A oposição da Guiné-Conacri apelou para manifestações hoje na capital contra a insegurança, cuja responsabilidade atribui ao Governo, após a agressão do seu porta-voz a 4 de abril, e contra a alteração do calendário eleitoral.

As eleições locais foram novamente adiadas, para março de 2016, depois das presidenciais, marcadas para outubro de 2015. Não se realizam eleições locais desde 2005.
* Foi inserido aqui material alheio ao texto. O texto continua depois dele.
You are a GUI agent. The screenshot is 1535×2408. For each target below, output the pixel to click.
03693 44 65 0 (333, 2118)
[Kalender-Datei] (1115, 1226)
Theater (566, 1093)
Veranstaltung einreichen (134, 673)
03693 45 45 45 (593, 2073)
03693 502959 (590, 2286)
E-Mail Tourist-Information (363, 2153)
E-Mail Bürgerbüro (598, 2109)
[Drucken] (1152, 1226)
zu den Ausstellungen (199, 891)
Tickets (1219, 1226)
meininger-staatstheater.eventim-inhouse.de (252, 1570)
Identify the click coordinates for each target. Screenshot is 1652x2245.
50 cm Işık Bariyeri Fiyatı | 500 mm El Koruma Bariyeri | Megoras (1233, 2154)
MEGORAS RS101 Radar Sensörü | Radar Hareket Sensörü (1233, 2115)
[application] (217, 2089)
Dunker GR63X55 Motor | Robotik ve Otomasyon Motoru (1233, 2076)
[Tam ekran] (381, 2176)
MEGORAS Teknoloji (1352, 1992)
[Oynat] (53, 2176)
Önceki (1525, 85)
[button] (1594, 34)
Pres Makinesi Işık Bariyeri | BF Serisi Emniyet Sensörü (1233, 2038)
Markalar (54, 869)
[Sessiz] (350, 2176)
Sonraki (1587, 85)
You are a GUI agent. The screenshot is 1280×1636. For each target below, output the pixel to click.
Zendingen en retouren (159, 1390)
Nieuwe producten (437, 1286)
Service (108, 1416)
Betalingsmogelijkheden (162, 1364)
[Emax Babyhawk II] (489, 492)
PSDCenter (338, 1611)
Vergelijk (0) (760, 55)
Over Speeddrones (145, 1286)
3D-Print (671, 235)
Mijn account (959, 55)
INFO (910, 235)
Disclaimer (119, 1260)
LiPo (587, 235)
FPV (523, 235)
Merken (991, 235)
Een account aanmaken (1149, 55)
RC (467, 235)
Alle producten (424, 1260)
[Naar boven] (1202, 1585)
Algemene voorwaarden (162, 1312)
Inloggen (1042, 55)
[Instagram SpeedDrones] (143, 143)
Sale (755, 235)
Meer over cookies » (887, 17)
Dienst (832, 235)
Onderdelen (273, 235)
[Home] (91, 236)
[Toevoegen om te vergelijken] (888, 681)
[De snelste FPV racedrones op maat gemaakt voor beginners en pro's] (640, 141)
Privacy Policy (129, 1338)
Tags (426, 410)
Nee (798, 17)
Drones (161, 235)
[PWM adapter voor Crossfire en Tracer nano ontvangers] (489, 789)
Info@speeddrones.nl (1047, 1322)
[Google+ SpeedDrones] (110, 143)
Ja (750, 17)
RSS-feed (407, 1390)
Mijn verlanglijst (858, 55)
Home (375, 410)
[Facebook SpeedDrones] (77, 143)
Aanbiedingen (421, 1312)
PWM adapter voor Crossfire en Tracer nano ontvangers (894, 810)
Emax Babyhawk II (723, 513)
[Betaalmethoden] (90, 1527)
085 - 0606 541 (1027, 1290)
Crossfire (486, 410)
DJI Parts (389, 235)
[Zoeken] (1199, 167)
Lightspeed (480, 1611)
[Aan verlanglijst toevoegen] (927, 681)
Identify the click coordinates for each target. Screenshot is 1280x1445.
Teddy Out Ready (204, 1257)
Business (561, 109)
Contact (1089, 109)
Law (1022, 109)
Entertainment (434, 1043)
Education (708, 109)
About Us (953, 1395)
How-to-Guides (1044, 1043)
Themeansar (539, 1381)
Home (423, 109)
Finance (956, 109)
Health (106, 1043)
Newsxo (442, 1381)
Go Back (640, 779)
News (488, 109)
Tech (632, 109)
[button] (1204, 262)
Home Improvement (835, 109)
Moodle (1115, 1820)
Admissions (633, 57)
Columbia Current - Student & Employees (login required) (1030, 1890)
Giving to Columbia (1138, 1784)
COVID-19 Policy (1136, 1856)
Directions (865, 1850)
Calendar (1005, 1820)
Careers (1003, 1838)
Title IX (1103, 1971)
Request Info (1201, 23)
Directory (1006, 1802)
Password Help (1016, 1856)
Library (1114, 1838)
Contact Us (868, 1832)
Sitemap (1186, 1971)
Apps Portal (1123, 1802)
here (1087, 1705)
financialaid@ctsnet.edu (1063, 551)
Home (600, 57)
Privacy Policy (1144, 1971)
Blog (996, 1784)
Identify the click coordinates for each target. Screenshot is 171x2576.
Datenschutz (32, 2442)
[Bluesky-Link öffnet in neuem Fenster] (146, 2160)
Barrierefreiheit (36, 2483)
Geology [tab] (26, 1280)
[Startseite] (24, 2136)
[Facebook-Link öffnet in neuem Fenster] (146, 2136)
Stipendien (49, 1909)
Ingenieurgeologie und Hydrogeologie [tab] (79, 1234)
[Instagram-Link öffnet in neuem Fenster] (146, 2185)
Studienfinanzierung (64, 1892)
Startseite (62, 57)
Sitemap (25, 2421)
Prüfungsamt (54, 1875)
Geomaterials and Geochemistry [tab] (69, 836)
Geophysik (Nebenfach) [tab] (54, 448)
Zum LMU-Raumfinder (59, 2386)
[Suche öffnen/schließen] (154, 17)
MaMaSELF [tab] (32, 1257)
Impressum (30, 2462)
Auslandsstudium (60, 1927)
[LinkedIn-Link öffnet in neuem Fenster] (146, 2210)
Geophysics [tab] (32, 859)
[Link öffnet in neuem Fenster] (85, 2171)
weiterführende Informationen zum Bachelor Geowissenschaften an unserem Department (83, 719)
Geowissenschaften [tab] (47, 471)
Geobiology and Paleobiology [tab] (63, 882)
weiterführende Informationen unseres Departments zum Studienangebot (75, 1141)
O líder da oposição, o ex-primeiro-ministro Cellou Dalein Diallo, criticou hoje uma "repressão selvagem, como é habitual", enquanto o Governo, em comunicado, falava de "uma vontade real de semear a desordem e a violência".

Diallo felicitou os partidários da oposição por terem desafiado a proibição de manifestação, declarando à AFP que as marchas continuarão na terça-feira e até que sejam ouvidos pelo poder.